## What is needed
Identify each line in the items below that contains the string "Instruction", and copy those lines in full. Count a match only when the capitalization is identical.
--- start Excerpted records ---
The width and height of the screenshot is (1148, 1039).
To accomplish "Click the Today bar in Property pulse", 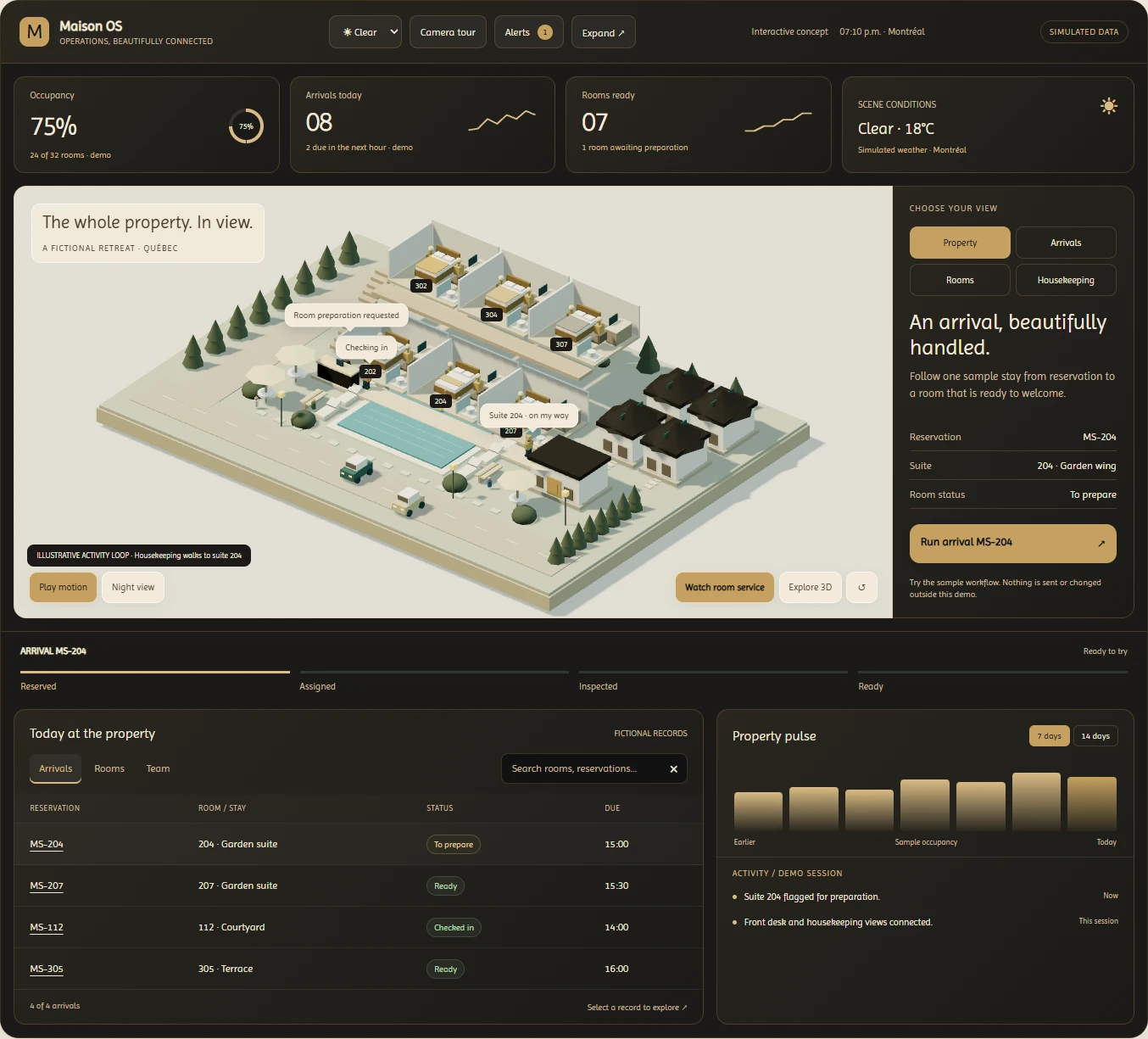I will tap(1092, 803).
--- end Excerpted records ---
--- start Excerpted records ---
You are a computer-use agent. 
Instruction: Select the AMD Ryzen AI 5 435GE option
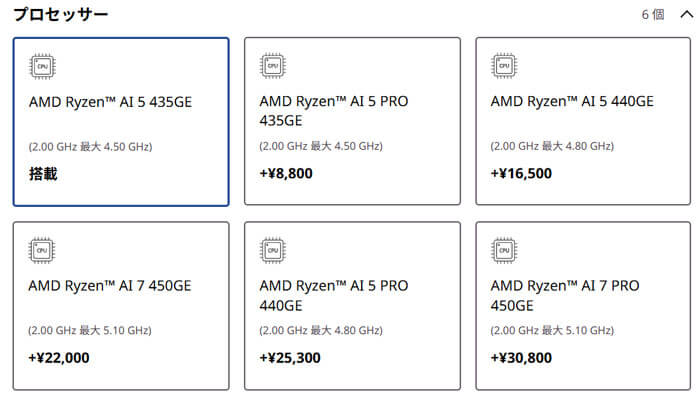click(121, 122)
--- end Excerpted records ---
## Right answer
Instruction: Select the AMD Ryzen AI 5 435GE option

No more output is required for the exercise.